AT&T is the third-biggest customer of the Korean company while T-Mobile’s parent is No. 4, according to estimates compiled by Bloomberg. Sprint Corp. said its exchange policy is unchanged while Verizon Communications Inc. said the phone is out of stock at its stores. Telstra, Australia’s biggest phone company, is offering alternative phones to customers as Samsung investigates the issue.
The latest imbroglio coincides with mounting pressure from investor Paul Elliott Singer, who this month advocated a break up of the complex Samsung empire. Singer’s Elliott Management Corp. -- through affiliates Blake Capital LLC and Potter Capital LLC -- proposed that Samsung separate into an operating company and a holding company, dual-list the former on a U.S. exchange, pay shareholders a special dividend of 30 trillion Korean won (US$27 billion) and improve governance by adding three independent board members.
IDC’s Ma said the production halt will deal another blow to a smartphone that had won strong reviews when it first came out in August. Bloomberg News reported last week that analysts had slashed their estimates of Note 7 shipments for the year by 38 percent to 8 million units. The forecasts may now fall further.
“They’ve invested so much in the product, which was supposed to be the product that helps turn the company around,” Ma said. “To their credit, it was doing really, really well. That’s why it’s such a shame it has developed the way it has.”
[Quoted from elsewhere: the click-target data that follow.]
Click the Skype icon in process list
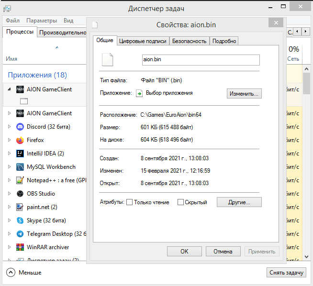Image resolution: width=313 pixels, height=286 pixels. [20, 220]
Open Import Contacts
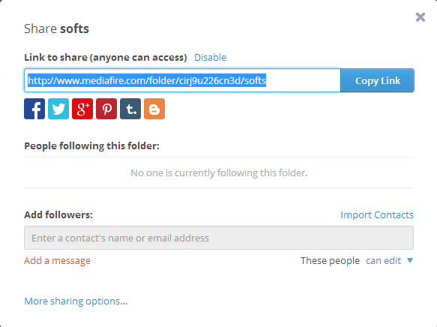The height and width of the screenshot is (327, 437). [377, 215]
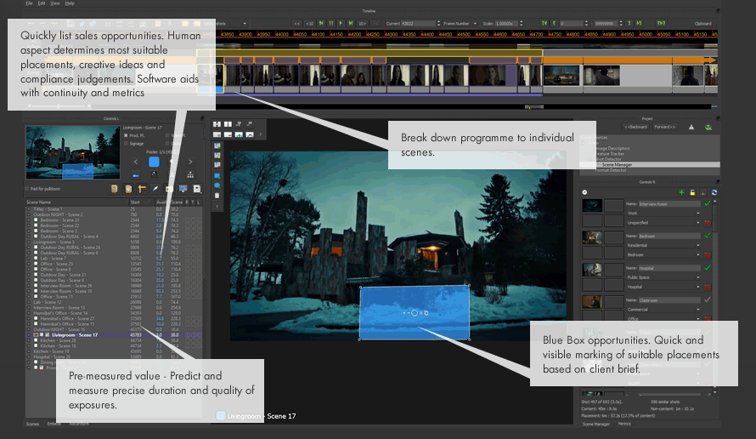Click the Clipboard button in Timeline

point(703,24)
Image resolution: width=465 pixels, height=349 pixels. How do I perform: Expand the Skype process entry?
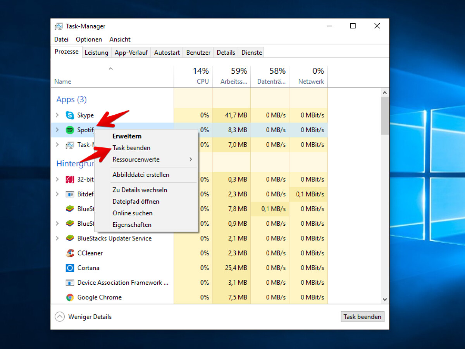(x=57, y=115)
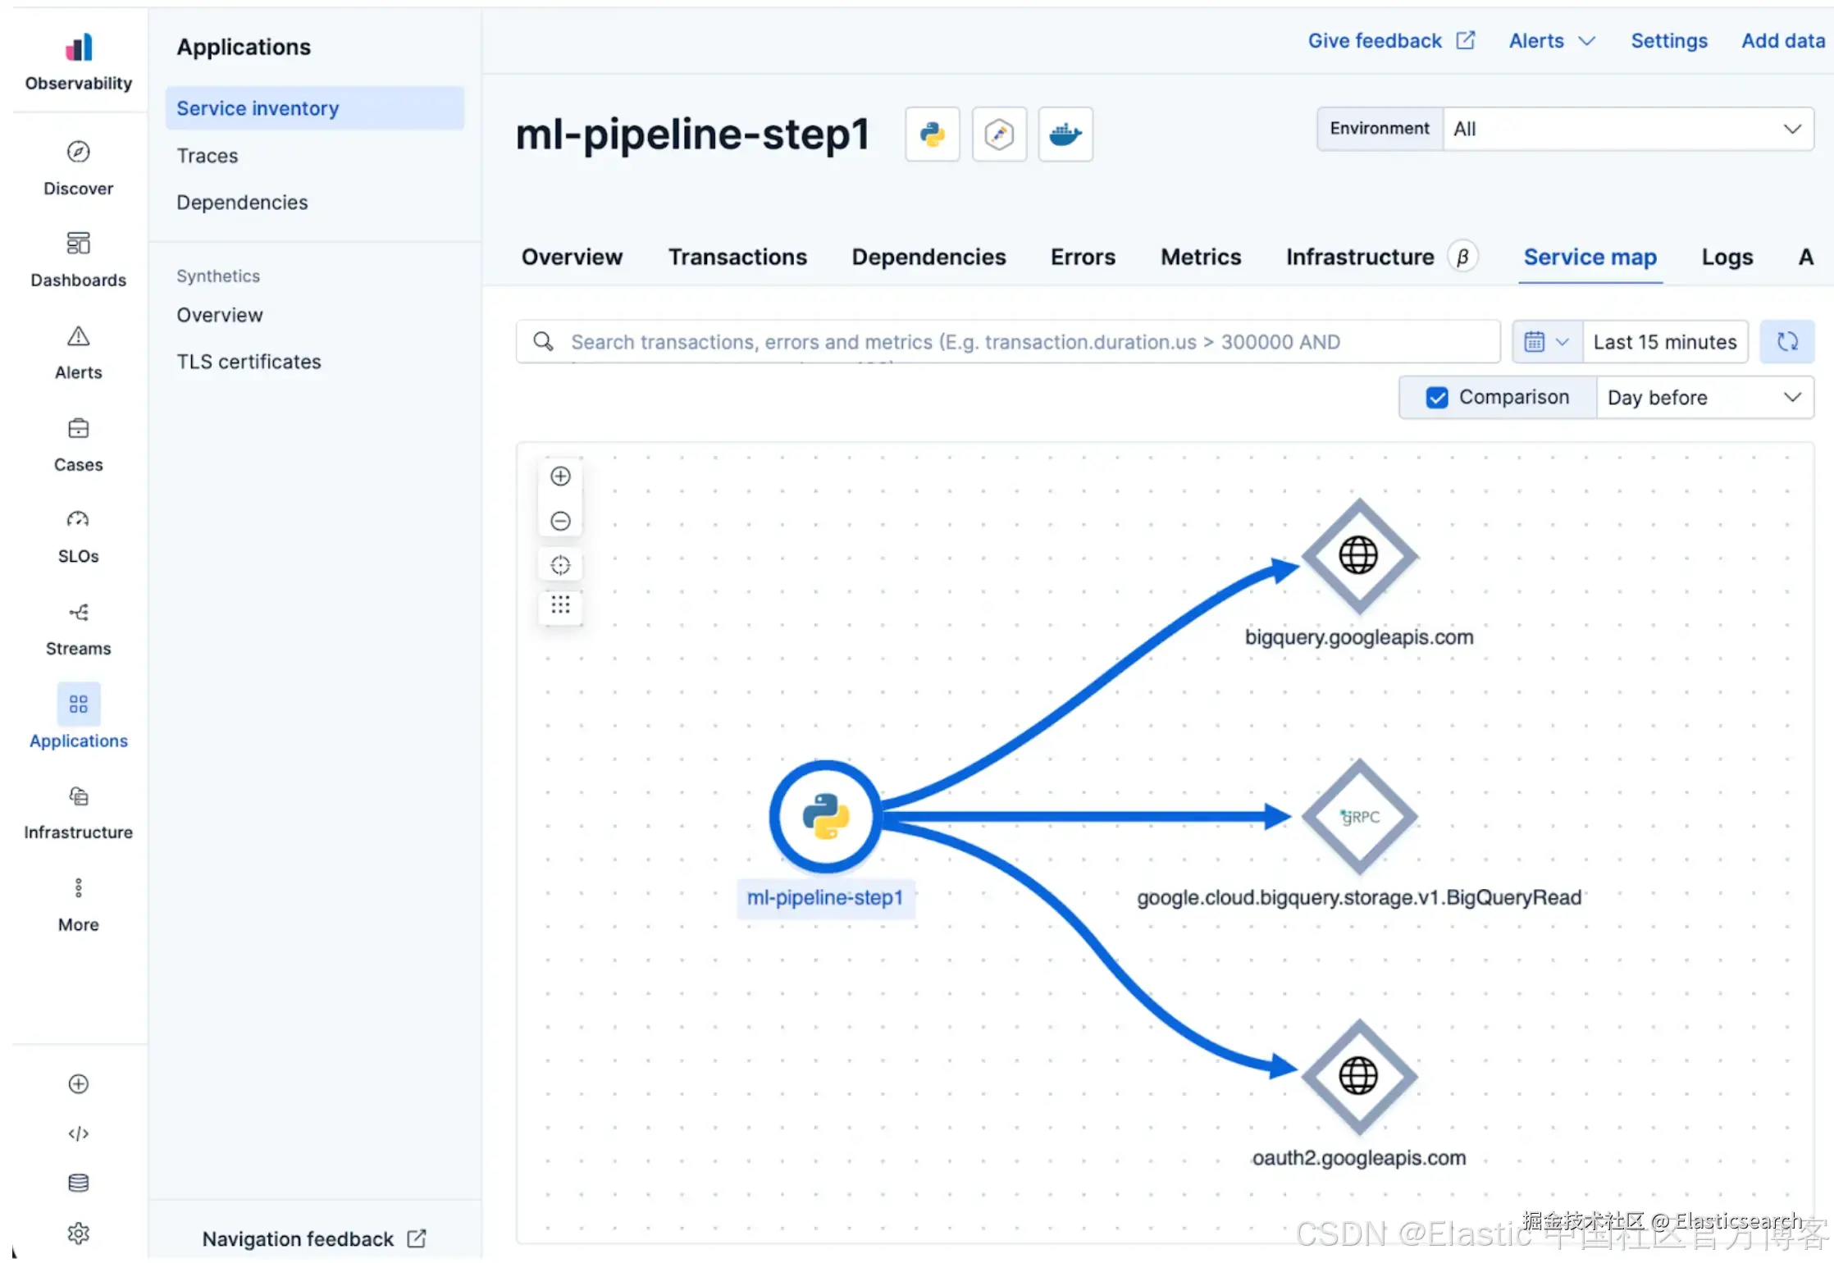Click the zoom out map control

click(560, 521)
Some analysts said the Note 7 troubles could spill over to other Samsung businesses, including affiliates that make chips and displays. It could also affect Samsung’s other major smartphone line, the Galaxy.
"If Samsung Electronics continues to harm its brand image with Galaxy Note 7, this could affect the entire Galaxy S series in the long-term, which is a red light for high-tech electronic components businesses including semiconductors, and display devices,” said Song Eun-jeong, analyst at HI Investment & Securities Co.